Is it a Home Inspection or a Home Appraisal?

Buying a home is one of most important and expensive purchases you will ever make. Both you and your lender need to know that the home you’re buying is everything you believe it to be. You will want to know that the home is free from any material defects and the lender needs to know that there is adequate value for the loan. As this infographic illustrates, a home inspection is used to find material defects in the home and the home appraisal is used to determine the property’s market value.

Inspecting for Defects
Home inspections are not required for your mortgage loan; however, it is recommended that every home buyer get one and make it a contingency of the sale. Once the home buyer or their agent orders the inspection, a home inspector will visit the home to check items such as roofing, flooring, windows, plumbing, and electrical systems for material defects. Home buyers are welcome to be at the home during the inspection.
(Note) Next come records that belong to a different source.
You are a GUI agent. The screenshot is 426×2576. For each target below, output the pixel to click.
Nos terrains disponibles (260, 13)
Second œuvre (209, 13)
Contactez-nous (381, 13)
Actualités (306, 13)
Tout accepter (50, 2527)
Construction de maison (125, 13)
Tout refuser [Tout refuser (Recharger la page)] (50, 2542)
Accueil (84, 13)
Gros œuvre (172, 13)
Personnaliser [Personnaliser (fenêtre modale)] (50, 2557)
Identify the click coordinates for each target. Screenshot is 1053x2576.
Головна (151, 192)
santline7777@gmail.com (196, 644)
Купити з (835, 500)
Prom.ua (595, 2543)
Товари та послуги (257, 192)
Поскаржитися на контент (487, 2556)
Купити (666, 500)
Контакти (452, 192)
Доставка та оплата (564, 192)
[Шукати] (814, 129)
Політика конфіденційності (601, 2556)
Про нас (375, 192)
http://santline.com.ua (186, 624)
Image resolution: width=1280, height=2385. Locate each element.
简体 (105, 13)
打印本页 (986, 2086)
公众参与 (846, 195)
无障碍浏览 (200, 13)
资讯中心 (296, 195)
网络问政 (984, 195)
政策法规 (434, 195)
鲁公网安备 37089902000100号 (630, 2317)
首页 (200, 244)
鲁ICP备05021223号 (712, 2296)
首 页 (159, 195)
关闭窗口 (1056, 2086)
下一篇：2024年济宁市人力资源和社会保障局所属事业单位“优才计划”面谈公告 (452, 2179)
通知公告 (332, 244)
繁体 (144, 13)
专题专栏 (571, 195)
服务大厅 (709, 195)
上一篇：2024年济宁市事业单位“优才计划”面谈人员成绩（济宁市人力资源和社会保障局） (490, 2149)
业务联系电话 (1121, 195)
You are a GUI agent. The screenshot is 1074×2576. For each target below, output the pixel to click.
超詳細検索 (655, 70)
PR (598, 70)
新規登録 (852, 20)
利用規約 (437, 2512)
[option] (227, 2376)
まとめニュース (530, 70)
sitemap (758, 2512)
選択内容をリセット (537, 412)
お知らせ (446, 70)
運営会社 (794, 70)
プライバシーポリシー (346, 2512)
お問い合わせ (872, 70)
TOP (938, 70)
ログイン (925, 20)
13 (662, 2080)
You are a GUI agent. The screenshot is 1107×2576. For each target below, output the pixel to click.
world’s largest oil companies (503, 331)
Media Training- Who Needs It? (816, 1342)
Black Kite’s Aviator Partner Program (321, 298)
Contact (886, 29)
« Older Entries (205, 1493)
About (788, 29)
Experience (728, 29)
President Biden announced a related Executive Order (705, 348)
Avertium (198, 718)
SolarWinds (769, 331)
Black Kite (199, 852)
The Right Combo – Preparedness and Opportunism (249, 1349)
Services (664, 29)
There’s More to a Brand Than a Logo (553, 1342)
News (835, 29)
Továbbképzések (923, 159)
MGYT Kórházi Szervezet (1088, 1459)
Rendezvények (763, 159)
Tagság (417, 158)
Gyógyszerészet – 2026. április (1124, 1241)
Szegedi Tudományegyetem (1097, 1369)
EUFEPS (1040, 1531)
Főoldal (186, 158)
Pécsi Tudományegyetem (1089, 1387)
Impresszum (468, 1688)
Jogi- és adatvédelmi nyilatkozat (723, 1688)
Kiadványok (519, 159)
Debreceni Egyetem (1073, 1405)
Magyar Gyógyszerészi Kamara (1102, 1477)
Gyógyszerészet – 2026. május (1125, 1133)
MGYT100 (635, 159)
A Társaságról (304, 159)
This is a great opportunity to find out the ins-and-outs of the home’s various systems. If defects are found and the seller agrees to repair the issue, the work must be completed prior to closing.

Appraising for Value
Appraisals are required for your mortgage loan, so that the lender can determine the home’s collateral value for the loan. Your lender will order an appraisal from a certified home appraiser, who will check the overall condition of the property, measure the home and note any remodeling. They will also check for basic health and safety items and compare the property to similar properties that were recently sold in the neighborhood. A formal appraisal report is issued to the lender and home buyer noting the property’s value.